By | 2018-01-12T09:17:57+00:00 February 6th, 2015|Conservation, Events, White-bellied Heron|0 Comments

After discovering the plight of the world’s second largest heron and one of the most threatened birds globally, I felt a need to do something to help kick-start collaboration between the range states and to increase action and interest in the species.

I identified some of the most dedicated White-bellied heron conservationists and researchers but as I got to understand their work it became clear that they needed to scale up their efforts in order to save the species.

After many conversations and exhausting all available documentation, it became apparent that enabling the actors within its range-states to meet, share knowledge and identify information-gaps and discuss future plans would be the best starting point for the White-bellied Heron.

Alongside Mark Stanley Price, the Chair of the IUCN SSC Species Conservation Planning Sub-Committee, Ashoka Trust for Research in Ecology, the Environment and Bombay Natural History Society and BirdLife, I organised a Species Conservation Planning Workshop in India at the end of 2014.

Over 40 participants attended from NGOs, academic institutions and government agencies from across the bird’s range states – Myanmar, India, Bhutan and China. All participants committed to increasing research and knowledge on the species biology, ecology and population; to maintain and improve healthy heron habitat and reduce threats to the species; and to empower communities and inspire governments to protect the species. As well as identifying a representative for each range country who can lead the work, it was decided that a White-bellied heron Working Group should be established within the Species Conservation Committee’s (SSC) IUCN Heron Specialist Group to spur action.

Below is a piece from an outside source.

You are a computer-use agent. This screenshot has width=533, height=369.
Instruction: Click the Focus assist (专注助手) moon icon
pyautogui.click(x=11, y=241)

With the support of James Kushlan, Chair of the Heron Specialist Group, and Simon Stuart, Chair of the SSC, it has been agreed that I will work as the interim coordinator of the Working Group, working closely with range state coordinators and all members of the working group.

The Working Group will act as a coordinating body to ensure ongoing commitment and effective collaboration between organisations working on WBH conservation, and to provide a mechanism for funding and knowledge sharing.